Mac OS 8/9 applications won't survive the transition unless they're ported to the Carbon API. Furthermore, existing Carbon apps that use the PowerPC-based Preferred Executable Format (PEF) will have to be rebuilt with Xcode 2.1 for conversion to the Mach-O executable format. The reason is that Mac OS X uses the dyld runtime, which is the native execution environment for both PowerPC and Intel Mac platforms. The dyld runtime uses the Mach-O format for its executable files, and as we've already learned, universal binaries rely on the Mach-O format to package PowerPC and x86 binary images.

Applications that use common system services should port easily. However, caveats abound. For example, how the two processors store data in memory can cause all sorts of problems even for simple applications.

Architecture's Impact

High-level application frameworks hide the gritty hardware details from developers to improve code portability and stability. When the platform's processor changes, fundamental differences in hardware behavior can ripple up through these frameworks and hurt you. Let's take a look at two of these differences and see how they affect porting a PowerPC application to the x86 platform.

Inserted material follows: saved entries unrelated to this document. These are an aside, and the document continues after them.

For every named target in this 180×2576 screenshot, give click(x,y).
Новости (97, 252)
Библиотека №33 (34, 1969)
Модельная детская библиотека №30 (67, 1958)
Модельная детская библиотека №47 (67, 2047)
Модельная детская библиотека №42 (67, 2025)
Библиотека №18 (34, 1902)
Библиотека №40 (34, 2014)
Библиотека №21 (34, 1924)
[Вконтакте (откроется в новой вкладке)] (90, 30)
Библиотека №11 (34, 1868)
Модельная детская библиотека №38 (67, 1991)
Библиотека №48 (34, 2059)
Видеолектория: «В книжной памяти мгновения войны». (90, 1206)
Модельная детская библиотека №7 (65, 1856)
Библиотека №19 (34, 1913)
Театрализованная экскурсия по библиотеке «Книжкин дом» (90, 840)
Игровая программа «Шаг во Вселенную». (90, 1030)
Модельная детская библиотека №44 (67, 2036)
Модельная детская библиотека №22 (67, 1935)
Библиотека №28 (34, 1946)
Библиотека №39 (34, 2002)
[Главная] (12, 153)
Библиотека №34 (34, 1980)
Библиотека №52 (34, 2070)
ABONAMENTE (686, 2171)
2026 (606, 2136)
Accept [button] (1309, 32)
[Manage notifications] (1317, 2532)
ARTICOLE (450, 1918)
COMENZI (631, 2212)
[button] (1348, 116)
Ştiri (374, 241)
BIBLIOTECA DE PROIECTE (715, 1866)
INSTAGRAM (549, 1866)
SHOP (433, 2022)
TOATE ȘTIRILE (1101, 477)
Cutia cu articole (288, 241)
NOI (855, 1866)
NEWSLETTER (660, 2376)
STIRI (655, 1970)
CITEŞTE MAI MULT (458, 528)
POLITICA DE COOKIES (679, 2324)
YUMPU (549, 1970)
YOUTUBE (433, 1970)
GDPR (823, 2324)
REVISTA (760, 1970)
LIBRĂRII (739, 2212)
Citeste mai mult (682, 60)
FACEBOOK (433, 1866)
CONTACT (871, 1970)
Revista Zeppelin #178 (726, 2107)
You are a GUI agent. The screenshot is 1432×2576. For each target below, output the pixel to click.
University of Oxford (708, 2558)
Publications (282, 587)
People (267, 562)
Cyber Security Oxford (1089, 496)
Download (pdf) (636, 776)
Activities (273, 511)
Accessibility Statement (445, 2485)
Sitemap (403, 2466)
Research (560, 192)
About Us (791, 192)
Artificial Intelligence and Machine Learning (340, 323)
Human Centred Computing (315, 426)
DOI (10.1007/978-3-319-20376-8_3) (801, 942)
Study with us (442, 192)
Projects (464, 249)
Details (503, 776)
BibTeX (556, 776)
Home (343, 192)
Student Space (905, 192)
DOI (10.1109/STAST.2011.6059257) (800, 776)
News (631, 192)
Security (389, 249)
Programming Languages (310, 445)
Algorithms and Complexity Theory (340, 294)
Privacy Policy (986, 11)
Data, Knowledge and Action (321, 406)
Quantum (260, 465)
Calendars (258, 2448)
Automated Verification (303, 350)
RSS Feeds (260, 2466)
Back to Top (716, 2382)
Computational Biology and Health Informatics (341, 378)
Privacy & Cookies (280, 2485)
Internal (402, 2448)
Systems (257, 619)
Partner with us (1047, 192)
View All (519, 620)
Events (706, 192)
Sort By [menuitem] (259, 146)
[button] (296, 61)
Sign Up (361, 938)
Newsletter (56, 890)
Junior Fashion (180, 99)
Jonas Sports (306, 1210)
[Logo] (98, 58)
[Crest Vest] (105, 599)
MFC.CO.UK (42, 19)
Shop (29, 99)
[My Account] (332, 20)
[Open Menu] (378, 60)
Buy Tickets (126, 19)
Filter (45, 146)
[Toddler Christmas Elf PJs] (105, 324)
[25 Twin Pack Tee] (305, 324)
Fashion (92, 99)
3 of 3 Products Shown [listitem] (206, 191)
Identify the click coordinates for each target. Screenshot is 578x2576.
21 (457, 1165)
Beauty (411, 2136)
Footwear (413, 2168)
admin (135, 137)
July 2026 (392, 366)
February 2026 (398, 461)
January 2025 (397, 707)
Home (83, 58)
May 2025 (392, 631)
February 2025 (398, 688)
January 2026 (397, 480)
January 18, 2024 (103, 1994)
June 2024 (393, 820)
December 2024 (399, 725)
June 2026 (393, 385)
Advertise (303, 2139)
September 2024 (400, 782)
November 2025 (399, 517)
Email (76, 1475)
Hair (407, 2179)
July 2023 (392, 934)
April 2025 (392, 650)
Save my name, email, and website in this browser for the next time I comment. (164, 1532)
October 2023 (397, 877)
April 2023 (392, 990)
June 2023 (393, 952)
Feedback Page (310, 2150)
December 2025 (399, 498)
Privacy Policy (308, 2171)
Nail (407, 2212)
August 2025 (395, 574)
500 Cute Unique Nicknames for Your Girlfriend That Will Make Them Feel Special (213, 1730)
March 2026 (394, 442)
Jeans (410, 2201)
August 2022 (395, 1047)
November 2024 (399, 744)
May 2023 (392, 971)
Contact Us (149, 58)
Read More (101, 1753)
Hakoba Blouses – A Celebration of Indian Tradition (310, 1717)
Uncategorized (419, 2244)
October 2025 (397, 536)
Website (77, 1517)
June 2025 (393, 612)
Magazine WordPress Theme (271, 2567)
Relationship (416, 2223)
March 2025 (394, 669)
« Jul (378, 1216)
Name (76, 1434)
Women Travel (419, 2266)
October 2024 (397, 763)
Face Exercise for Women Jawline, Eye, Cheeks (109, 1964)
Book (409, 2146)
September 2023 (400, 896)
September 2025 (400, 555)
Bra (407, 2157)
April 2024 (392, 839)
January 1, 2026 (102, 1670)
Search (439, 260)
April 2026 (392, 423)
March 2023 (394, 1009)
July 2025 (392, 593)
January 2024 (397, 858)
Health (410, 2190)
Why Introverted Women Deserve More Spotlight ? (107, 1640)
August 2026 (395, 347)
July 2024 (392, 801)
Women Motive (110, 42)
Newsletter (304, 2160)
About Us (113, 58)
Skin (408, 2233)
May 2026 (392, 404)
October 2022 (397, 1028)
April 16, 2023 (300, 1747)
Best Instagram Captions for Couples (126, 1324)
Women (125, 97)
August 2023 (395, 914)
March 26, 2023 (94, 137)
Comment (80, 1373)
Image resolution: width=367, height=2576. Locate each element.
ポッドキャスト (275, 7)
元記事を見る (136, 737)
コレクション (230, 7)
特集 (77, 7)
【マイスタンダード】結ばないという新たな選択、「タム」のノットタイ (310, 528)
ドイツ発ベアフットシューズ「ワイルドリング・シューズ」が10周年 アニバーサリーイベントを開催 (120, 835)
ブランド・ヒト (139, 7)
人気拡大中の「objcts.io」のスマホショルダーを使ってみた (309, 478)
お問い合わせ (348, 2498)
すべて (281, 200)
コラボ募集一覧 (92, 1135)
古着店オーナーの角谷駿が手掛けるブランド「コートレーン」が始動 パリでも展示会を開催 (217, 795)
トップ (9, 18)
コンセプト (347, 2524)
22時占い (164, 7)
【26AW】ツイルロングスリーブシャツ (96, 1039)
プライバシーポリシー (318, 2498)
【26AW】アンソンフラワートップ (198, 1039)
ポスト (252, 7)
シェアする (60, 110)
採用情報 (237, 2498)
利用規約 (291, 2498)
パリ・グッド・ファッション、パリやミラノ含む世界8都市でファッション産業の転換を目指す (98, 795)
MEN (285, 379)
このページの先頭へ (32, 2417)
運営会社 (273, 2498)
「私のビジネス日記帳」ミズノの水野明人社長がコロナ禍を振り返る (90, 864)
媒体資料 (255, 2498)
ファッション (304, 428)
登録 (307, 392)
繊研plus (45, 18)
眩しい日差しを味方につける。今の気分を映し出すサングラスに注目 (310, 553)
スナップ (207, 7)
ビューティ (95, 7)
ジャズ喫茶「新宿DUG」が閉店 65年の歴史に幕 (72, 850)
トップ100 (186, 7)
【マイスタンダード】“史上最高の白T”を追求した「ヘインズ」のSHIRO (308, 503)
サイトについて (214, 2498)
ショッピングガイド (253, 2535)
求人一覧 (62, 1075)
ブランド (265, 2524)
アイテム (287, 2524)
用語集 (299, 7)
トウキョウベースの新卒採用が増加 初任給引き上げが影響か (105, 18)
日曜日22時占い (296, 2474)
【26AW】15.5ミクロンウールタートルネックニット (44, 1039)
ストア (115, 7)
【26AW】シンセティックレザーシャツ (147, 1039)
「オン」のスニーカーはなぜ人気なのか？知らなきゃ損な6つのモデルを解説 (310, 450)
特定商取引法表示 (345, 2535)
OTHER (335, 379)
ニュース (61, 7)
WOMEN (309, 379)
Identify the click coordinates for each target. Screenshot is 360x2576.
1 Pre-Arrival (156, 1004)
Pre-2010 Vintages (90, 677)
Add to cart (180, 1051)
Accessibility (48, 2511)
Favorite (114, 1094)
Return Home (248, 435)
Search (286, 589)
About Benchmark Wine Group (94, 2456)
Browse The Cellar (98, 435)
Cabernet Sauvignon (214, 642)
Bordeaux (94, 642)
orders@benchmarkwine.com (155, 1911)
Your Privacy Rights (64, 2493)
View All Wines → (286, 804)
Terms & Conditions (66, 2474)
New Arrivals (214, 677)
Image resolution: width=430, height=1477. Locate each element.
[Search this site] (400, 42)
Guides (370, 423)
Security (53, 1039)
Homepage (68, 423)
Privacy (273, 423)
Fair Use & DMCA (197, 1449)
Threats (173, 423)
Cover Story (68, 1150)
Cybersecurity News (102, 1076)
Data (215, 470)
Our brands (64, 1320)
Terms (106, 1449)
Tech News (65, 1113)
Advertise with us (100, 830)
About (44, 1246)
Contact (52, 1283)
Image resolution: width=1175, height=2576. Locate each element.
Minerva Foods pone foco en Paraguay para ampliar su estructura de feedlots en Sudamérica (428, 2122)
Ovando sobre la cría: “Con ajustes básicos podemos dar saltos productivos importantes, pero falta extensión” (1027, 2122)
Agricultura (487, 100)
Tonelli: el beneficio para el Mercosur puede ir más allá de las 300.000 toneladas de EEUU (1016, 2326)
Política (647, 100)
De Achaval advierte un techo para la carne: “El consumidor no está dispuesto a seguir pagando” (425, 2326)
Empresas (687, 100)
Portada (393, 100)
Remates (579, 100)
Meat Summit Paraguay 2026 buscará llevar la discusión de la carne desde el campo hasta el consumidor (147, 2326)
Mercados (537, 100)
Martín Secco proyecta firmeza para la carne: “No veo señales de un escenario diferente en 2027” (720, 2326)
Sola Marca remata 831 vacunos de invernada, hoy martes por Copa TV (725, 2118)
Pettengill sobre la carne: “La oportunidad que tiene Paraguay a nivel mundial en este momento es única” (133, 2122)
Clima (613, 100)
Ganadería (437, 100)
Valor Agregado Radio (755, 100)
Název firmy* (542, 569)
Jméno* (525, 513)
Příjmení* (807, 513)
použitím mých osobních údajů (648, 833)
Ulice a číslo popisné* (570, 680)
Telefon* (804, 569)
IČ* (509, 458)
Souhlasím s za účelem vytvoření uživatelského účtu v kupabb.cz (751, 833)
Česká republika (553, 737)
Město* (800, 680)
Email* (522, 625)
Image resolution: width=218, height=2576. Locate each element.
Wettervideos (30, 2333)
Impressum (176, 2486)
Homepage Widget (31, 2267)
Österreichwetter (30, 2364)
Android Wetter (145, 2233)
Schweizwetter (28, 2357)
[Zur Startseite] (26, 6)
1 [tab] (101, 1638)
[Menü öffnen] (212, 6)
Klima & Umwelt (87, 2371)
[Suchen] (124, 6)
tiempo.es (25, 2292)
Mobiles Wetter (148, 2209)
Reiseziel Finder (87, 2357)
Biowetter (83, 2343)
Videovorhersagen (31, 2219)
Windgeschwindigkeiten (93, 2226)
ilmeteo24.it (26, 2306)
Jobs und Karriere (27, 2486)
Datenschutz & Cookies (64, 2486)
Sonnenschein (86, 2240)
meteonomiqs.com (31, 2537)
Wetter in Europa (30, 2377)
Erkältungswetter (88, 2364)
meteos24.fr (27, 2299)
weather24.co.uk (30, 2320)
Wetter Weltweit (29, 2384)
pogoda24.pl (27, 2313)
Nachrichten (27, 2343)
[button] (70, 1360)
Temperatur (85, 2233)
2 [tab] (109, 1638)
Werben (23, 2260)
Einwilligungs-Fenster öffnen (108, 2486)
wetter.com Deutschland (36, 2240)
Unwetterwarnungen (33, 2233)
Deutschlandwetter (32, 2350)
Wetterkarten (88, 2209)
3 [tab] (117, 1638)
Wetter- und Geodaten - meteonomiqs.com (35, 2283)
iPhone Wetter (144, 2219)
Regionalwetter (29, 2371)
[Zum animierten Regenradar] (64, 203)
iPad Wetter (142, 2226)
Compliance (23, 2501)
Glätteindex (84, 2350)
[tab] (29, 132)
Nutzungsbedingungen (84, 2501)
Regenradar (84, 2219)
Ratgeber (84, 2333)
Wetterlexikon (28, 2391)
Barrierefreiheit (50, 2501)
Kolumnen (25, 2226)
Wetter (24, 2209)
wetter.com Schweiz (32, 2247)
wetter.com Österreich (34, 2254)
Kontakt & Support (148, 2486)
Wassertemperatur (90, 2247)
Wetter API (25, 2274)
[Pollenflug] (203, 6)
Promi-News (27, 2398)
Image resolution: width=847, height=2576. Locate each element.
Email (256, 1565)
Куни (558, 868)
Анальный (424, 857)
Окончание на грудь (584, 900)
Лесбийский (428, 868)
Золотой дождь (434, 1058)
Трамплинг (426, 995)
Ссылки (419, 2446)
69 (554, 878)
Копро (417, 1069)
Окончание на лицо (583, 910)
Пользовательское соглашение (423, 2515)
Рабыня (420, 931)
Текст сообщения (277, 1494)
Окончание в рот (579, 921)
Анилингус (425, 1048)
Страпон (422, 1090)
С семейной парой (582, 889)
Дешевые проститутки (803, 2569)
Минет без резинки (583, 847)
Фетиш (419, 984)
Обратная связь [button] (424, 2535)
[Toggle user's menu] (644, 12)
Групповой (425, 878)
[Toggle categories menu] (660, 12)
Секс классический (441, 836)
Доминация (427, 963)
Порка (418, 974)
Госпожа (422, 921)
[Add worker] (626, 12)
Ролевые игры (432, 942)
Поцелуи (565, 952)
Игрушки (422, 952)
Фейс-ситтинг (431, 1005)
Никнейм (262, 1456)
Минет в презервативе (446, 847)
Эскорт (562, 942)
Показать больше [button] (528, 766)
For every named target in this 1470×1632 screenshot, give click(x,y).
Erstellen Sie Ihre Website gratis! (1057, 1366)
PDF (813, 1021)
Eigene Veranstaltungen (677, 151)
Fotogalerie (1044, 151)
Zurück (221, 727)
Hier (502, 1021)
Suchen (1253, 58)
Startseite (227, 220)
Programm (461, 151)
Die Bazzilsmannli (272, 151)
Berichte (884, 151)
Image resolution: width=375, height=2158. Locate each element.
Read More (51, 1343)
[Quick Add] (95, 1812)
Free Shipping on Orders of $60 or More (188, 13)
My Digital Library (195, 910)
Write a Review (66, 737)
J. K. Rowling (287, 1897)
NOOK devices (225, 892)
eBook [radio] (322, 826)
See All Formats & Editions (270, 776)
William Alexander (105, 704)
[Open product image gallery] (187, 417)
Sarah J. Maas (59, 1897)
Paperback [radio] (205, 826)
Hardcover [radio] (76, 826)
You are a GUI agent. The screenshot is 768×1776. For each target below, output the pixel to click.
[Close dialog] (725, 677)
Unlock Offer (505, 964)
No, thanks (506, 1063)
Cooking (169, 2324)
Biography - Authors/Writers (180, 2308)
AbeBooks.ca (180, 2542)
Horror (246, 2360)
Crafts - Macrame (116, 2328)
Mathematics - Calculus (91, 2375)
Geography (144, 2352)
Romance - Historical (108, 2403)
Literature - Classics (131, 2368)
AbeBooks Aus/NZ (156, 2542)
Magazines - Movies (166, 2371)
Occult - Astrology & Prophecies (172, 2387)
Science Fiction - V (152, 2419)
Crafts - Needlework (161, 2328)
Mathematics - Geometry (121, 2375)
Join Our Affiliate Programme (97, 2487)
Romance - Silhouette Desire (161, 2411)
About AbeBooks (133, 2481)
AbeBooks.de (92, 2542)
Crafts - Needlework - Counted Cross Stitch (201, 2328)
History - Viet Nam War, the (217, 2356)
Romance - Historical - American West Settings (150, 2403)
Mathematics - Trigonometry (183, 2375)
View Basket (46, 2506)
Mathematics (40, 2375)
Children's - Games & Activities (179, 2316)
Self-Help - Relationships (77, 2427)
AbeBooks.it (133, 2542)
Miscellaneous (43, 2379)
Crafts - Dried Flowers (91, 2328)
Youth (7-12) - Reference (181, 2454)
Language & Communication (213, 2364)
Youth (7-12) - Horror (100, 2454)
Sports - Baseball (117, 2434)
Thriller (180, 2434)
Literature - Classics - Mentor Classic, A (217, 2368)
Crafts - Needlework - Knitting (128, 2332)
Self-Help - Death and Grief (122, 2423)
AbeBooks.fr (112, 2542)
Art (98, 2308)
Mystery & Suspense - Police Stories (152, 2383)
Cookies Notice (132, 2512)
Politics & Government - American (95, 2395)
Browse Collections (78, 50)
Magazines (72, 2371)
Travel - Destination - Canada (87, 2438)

One such problem is known as the "Endian issue" and occurs because of how the PowerPC and Intel processors arrange the byte order of data in memory. The PowerPC processor is Big endian in that it stores a data value's MSB in the lowest byte address, while the Intel is Little endian because it places the value's LSB in the lowest byte address. Normally, the Endian issue doesn't rear its ugly head unless you access multibyte variables through overlapping unions, use a constant as an offset into data structure, or use bitfields larger than a byte. In these situations, the position of bytes within the variable matter. Although the program's code executes flawlessly, the retrieved data is garbled due to where the processor placed the bytes in memory, and spurious results occur. To fix this problem, reference data in structures using field names and not offsets, and be prepared to swap bytes if necessary.

The Endian issue manifests itself another way when an application accesses data piecewise as bytes and then reassembles it into larger data variables or structures. This occurs when an application reads data from a file or through a network. The bad news is that any application that performs disk I/O on binary data (such as 16-bit audio stream), or uses network communications (such as e-mail or web browser), can be plagued by this problem. The good news is that each Mac OS X API provides a slew of methods that can perform the byte swapping for you. Consult the Universal Binary Programming Guidelines (http://developer.apple.com/documentation/MacOSX/Conceptual/ universal_binary/universal_binary.pdf) from Apple for details.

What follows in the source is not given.